Шрей выпрямился, выключил аппарат и включил верхнее освещение. Ослепленный ярким светом, я прикрыл глаза.
— Так, — сказал хирург, как всегда словно разговаривая с самим собой. — Моторная афазия… Тяжело повреждено около десяти полей… и глубже, tractus cortico-thalamicus, но таламус цел, похоже на то… — Вдруг он, будто только теперь заметив Анну, подошел к ней, положил руки ей на плечи и сказал: — Замечательно, девочка! Как это тебе пришло в голову?
Анна беспомощно улыбнулась.
— Не знаю. Я даже подумала, что это глупо с моей стороны, потому что нервные пути…
— Не глупо! Совсем не глупо! — прервал ее Шрей. — Нервные пути нарушены, не правда ли? Но есть достаточно устойчивые воспоминания, которые можно уничтожить только вместе с человеком! Ты поступила замечательно! Не знаю, но…
Не окончив фразы, он подошел к койке и освободил пациента от электродов. Юноша широко раскрыл глаза с огромными зрачками — такими огромными, что они казались двумя черными, скрытыми затмением солнцами, окруженными узкими венчиками серо-синего ореола. Эти глаза смотрели сквозь нас безразлично, неподвижно.
— Абулия… лобные поля… — бормотал Шрей. — Дело плохо… но ничего, будем оперировать еще раз…
Местом, где регулярно встречались люди самых разных профессий из всех групп, был спортивный зал. Я советовал всем систематически заниматься гимнастикой и сам показывал пример, являясь через день на спортивные занятия. Тренером был друг Аметы — Зорин.

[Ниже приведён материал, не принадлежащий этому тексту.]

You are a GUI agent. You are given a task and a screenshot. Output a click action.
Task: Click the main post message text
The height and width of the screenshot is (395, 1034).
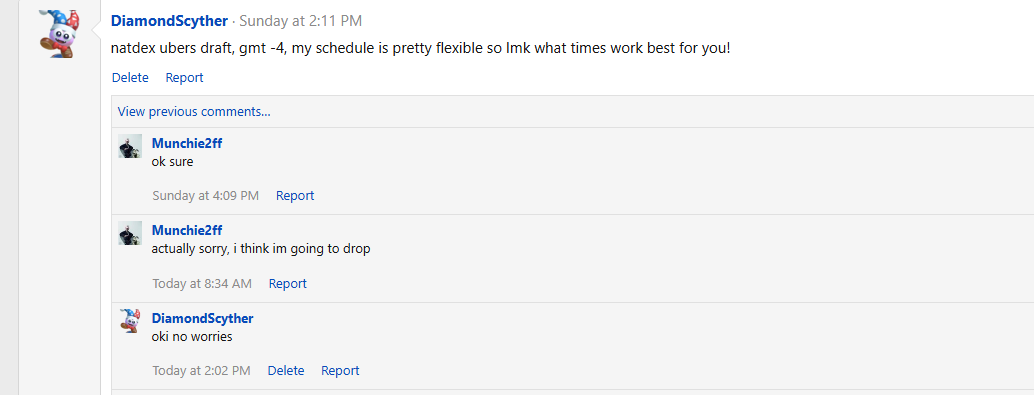[x=421, y=49]

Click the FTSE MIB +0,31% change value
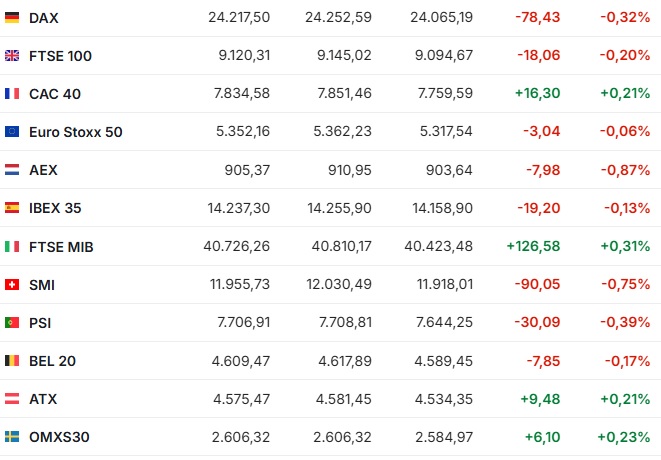625,246
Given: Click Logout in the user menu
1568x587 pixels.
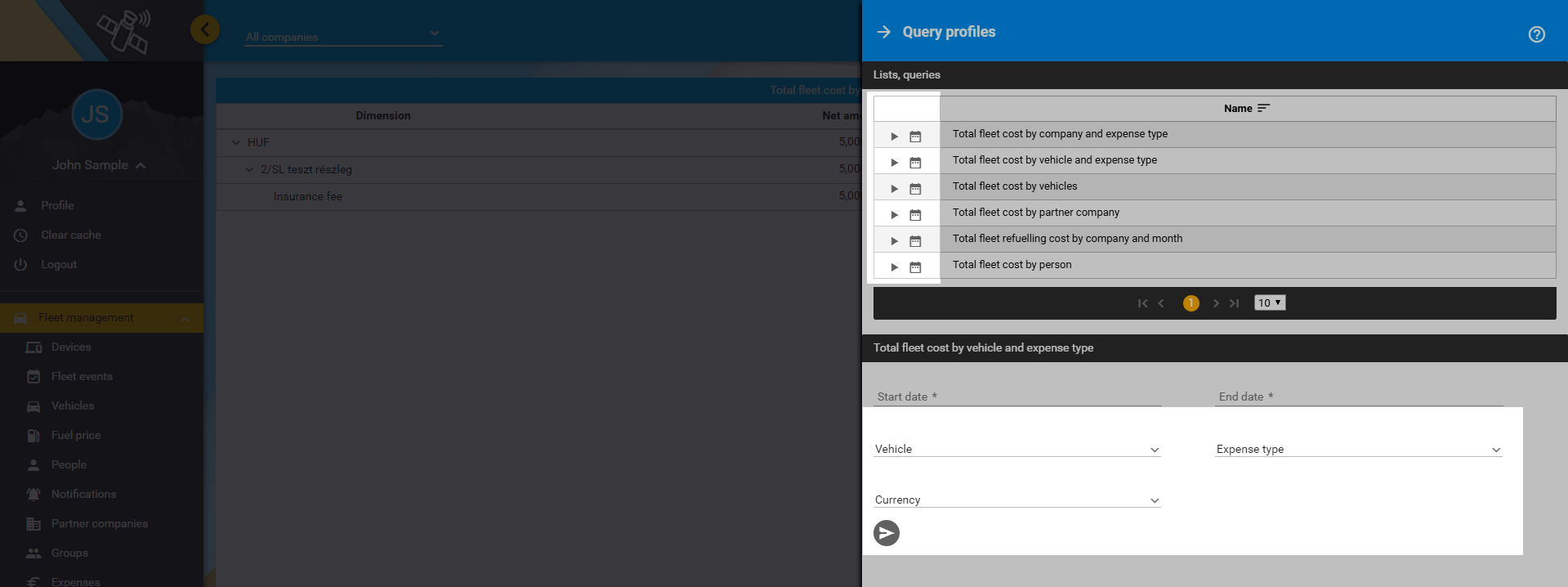Looking at the screenshot, I should coord(59,264).
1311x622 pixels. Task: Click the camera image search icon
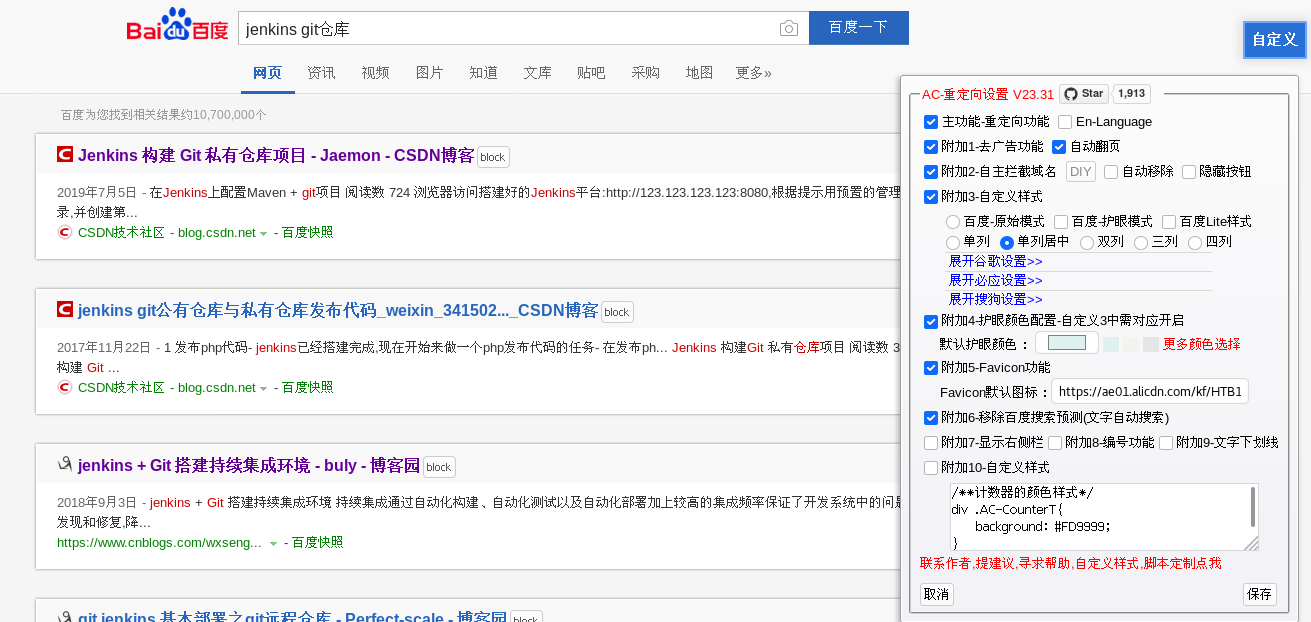point(789,28)
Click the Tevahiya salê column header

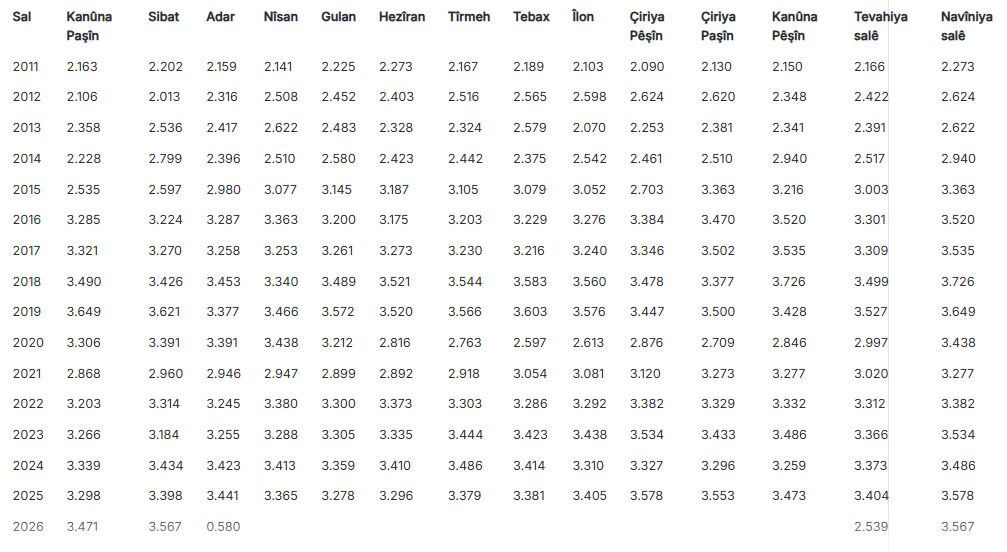[x=881, y=26]

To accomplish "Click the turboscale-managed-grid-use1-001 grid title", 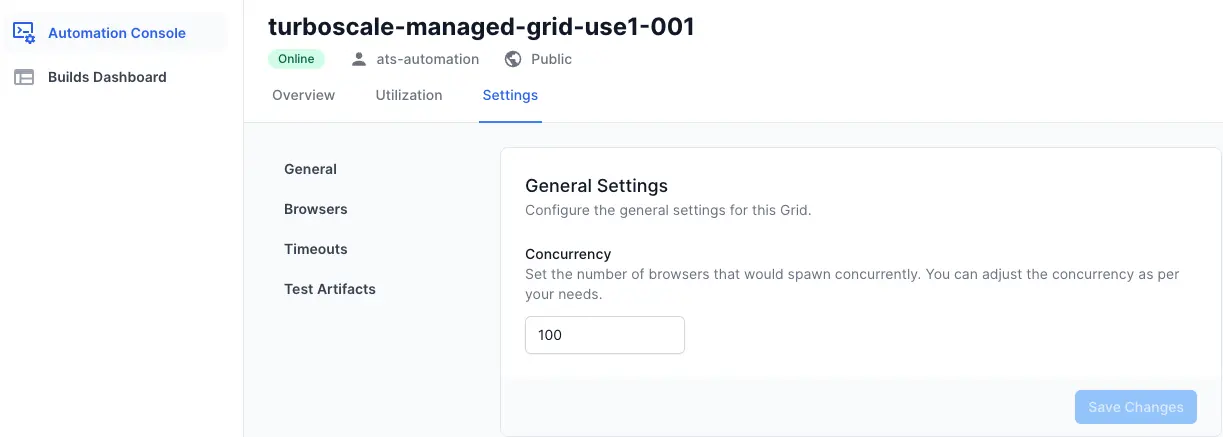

Я так и не узнал, пилот ли он, занимающийся попутно кибернетикой, или специалист по кибернетике, который упражняется в пилотаже. Он говорил, что ему пришлось столько путешествовать по всяким космическим станциям, что, совершенно выбившись из ритма сна и бодрствования, он мог работать или спать в любую пору дня и ночи. Зорин был настоящий атлет; таким именно я представлял себе Амету, когда еще не знал его. Самые сложные гимнастические упражнения он выполнял без всякого напряжения. Подходя к гимнастическому снаряду, он как бы прислушивался к своему телу в ожидании тайного сигнала о его готовности, потом внезапно взвивался над перекладиной и начинал летать вокруг нее, вращаться; в какие-то мгновения застывал в полете, будто наперекор силе тяготения, подобно прекрасной живой скульптуре. В каждом его движении, в том, как он подавал руку, во внешне тяжелой, но неслышной походке таилась сонная, кошачья грация, словно он, обладая таким великолепным телом, вынужден был непрерывно преодолевать его лень. Мы все обожали его; он умел разжигать в нас почти что детское честолюбие. Я помню, как Рилиант по вечерам приходил в зал, чтобы отработать какой-нибудь бросок, и трудился над этим несколько недель лишь ради того, чтобы Зорин одобрительно кивнул головой.